Records provided
• • • • •

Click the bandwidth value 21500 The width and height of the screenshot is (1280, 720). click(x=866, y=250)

• • • • •

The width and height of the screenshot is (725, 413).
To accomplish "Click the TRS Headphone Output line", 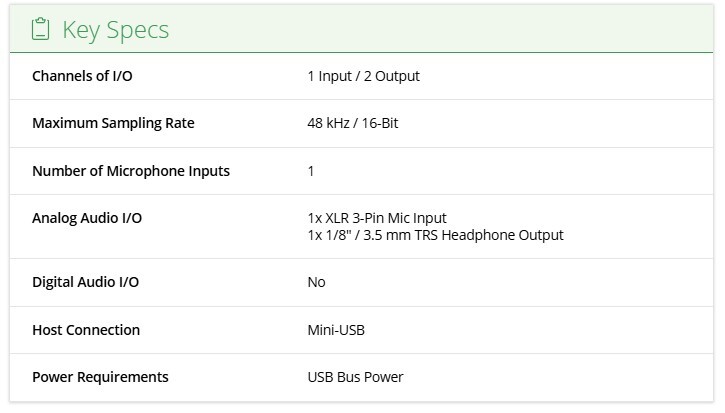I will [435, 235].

• • • • •

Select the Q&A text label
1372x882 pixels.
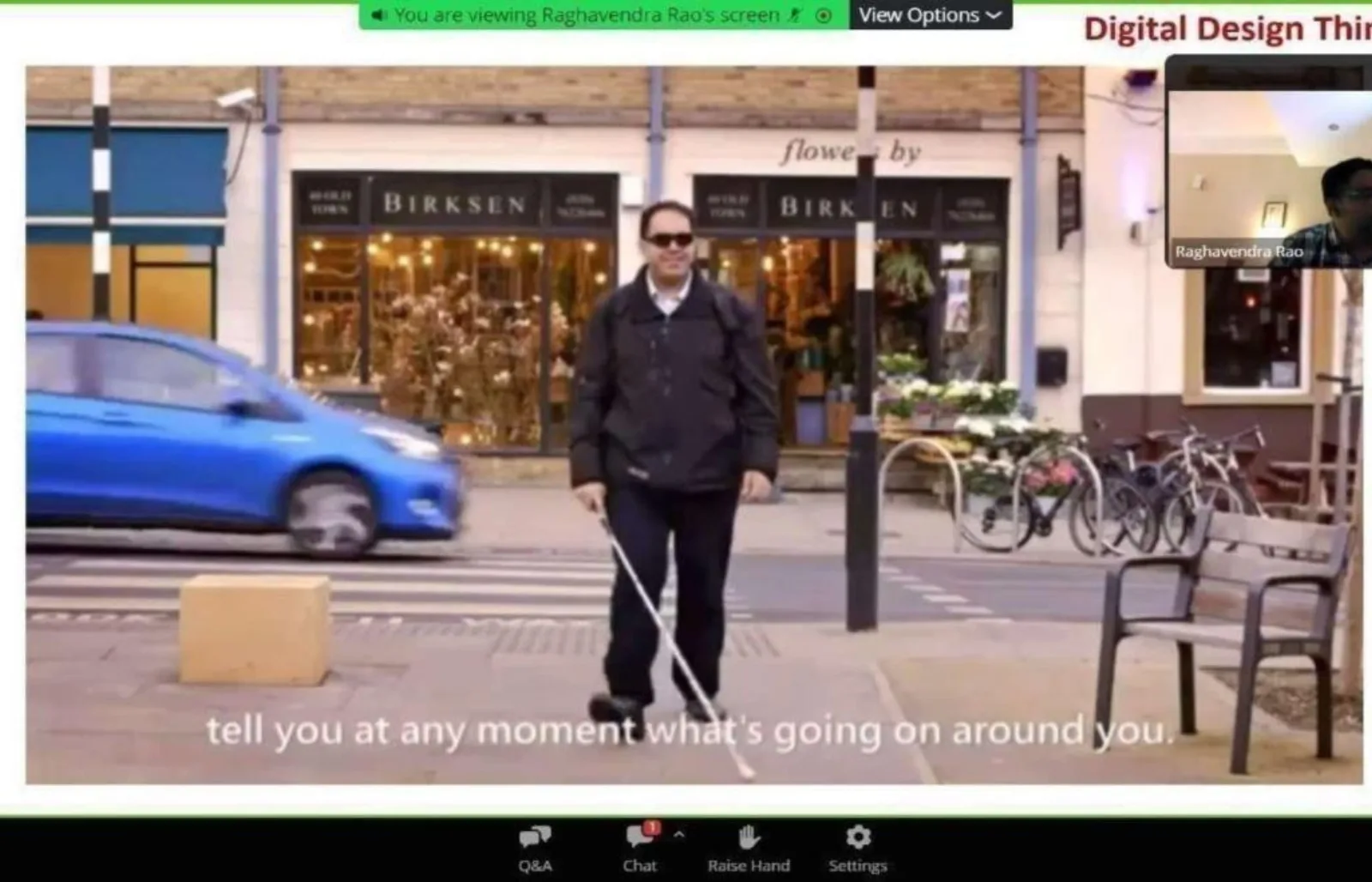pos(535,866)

• • • • •

Action item
For each line of the entries that includes "width", show that line.

Expected answer
Click the bandwidth value 21500 The width and height of the screenshot is (1280, 720). click(x=866, y=250)
The width and height of the screenshot is (725, 413).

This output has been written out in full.